HOW TO COMPLETE THIS TASK: Transcribed word for word, the lines below from the one with "This screenshot has" through the last line of the records form the answer; no picture is to be included.

··· INFORMATION PROVIDED ···

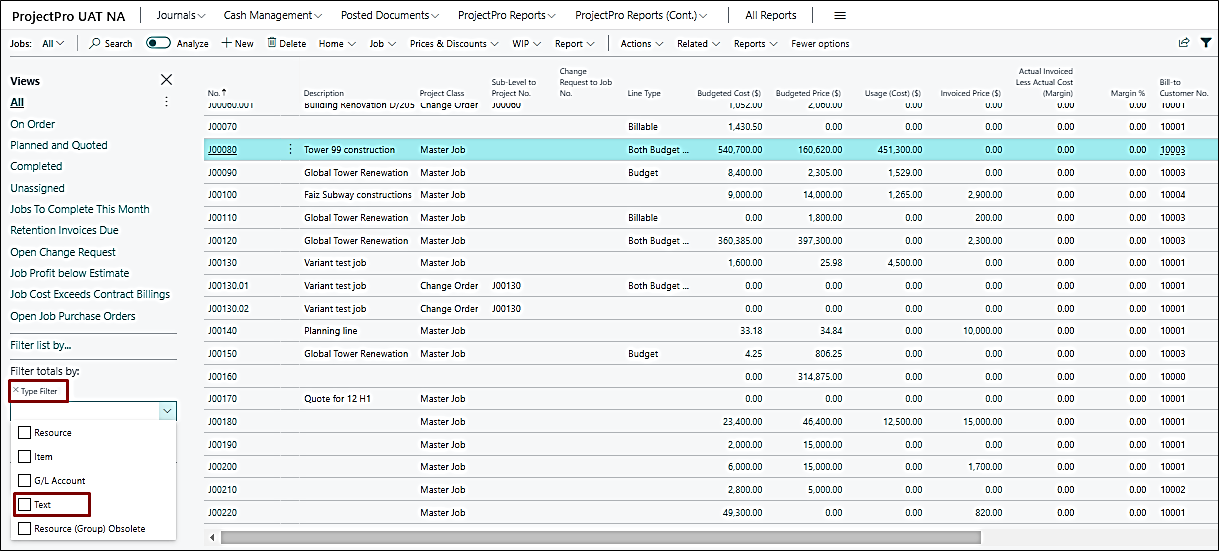The width and height of the screenshot is (1219, 551).
Task: Click the Delete trash icon
Action: tap(271, 44)
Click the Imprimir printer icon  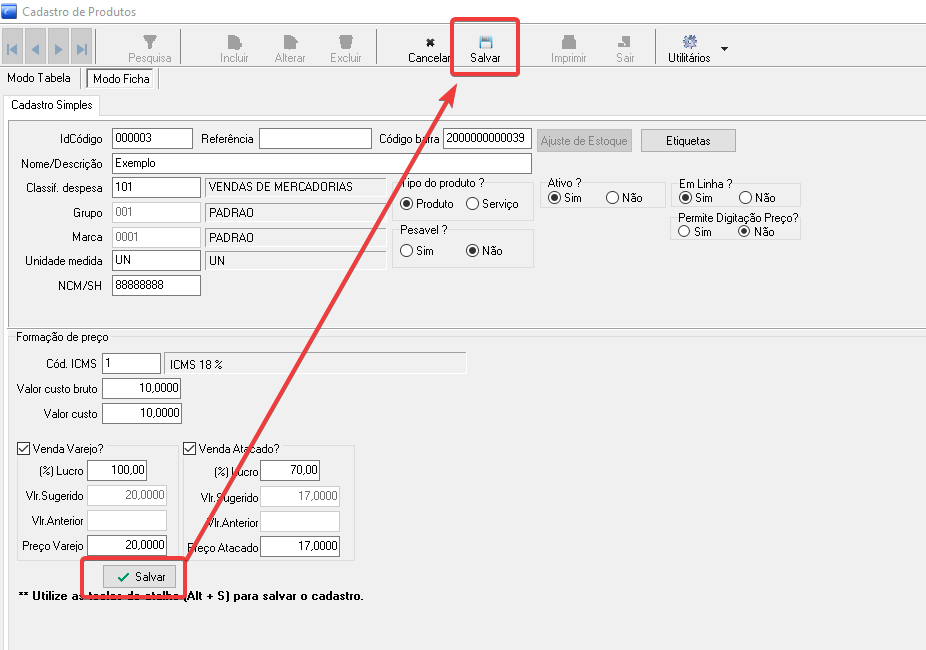point(569,43)
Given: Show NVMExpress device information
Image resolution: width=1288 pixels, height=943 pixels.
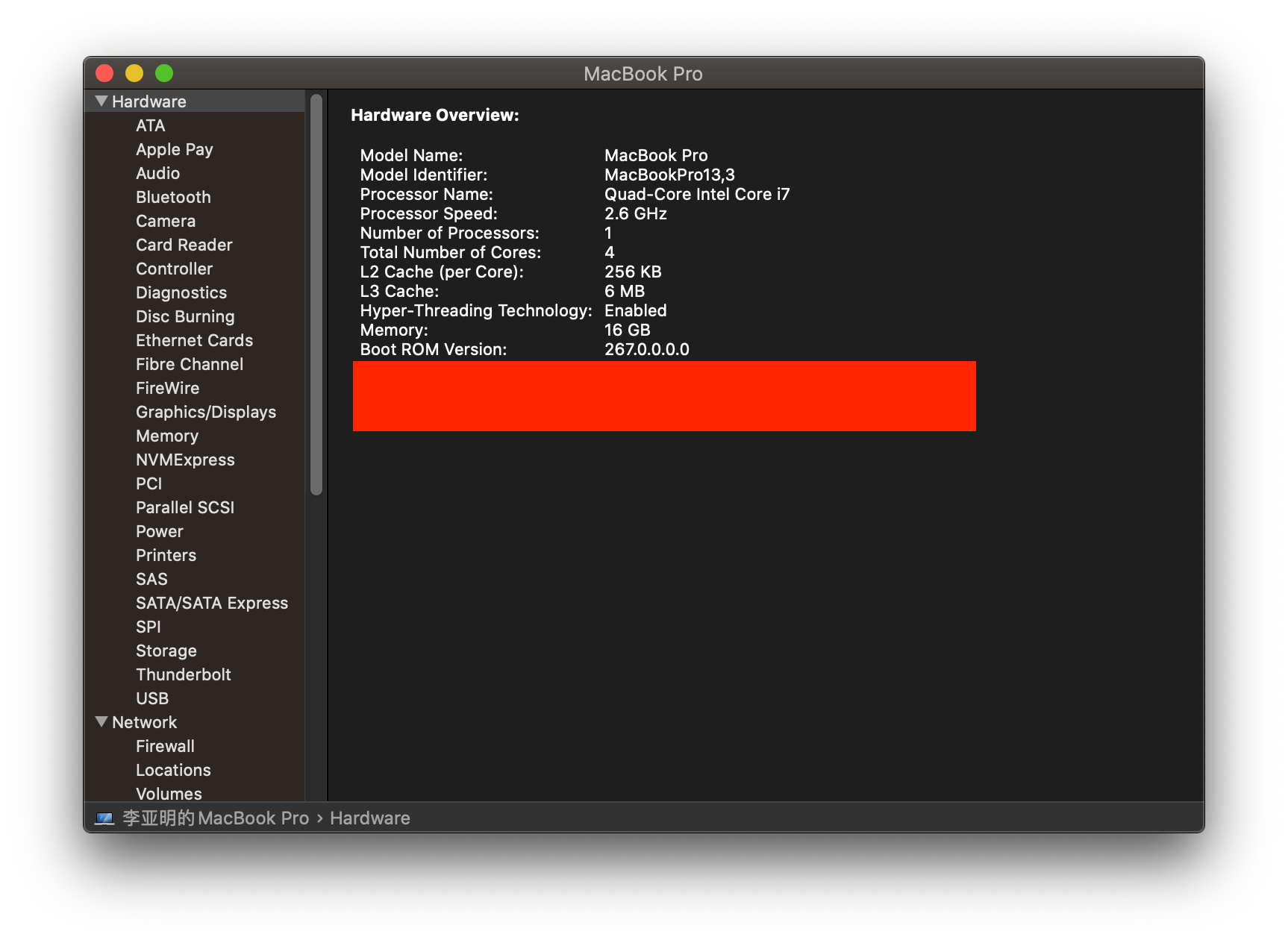Looking at the screenshot, I should 185,460.
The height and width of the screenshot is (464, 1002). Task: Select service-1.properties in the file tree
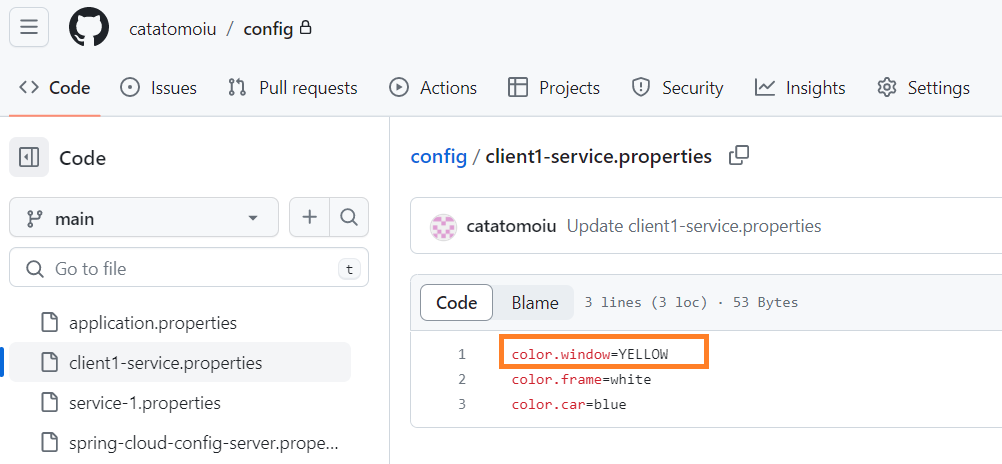pos(145,403)
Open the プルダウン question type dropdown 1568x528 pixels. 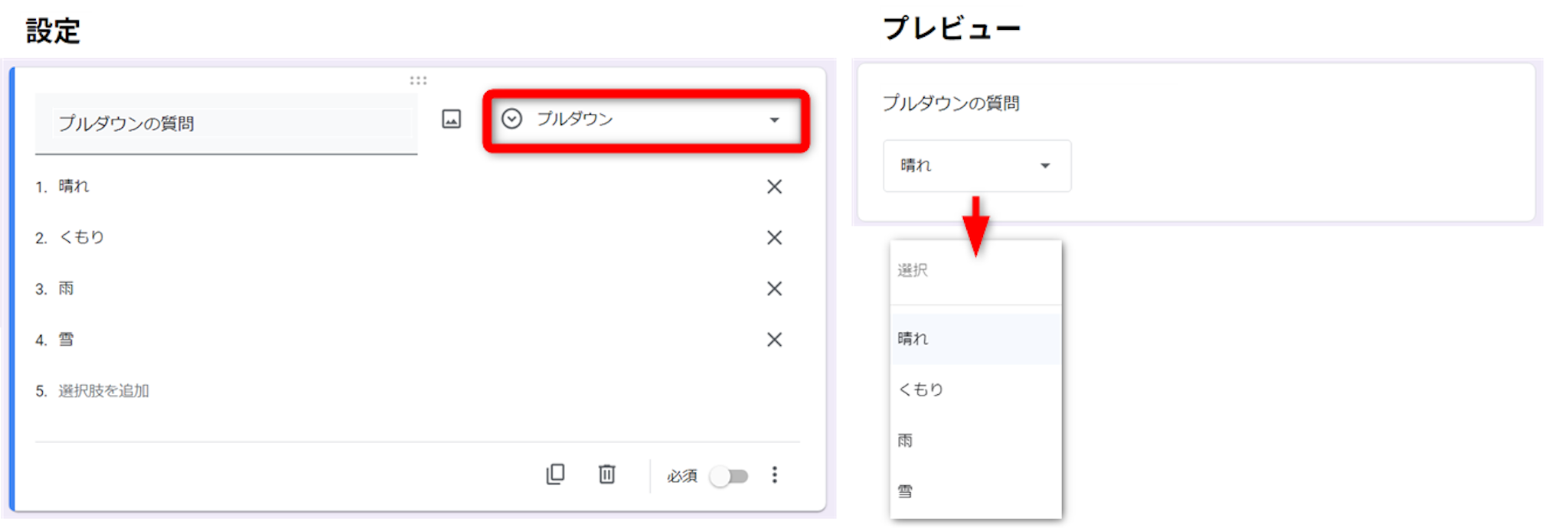click(645, 120)
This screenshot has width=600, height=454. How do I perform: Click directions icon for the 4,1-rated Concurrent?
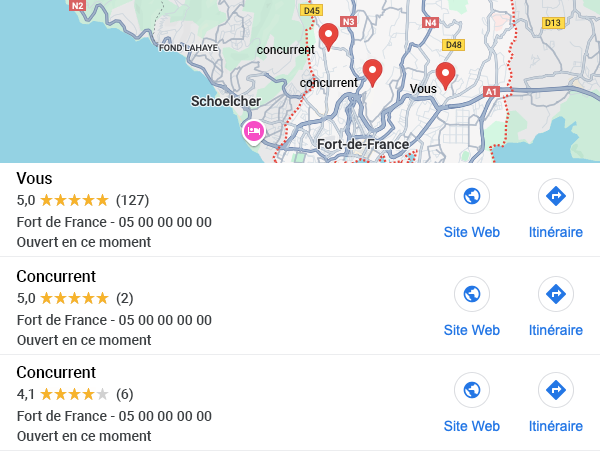click(x=556, y=390)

···

COMPLETED TASK:
This screenshot has width=600, height=454. How do I perform: Click directions icon for the 4,1-rated Concurrent?
click(x=556, y=390)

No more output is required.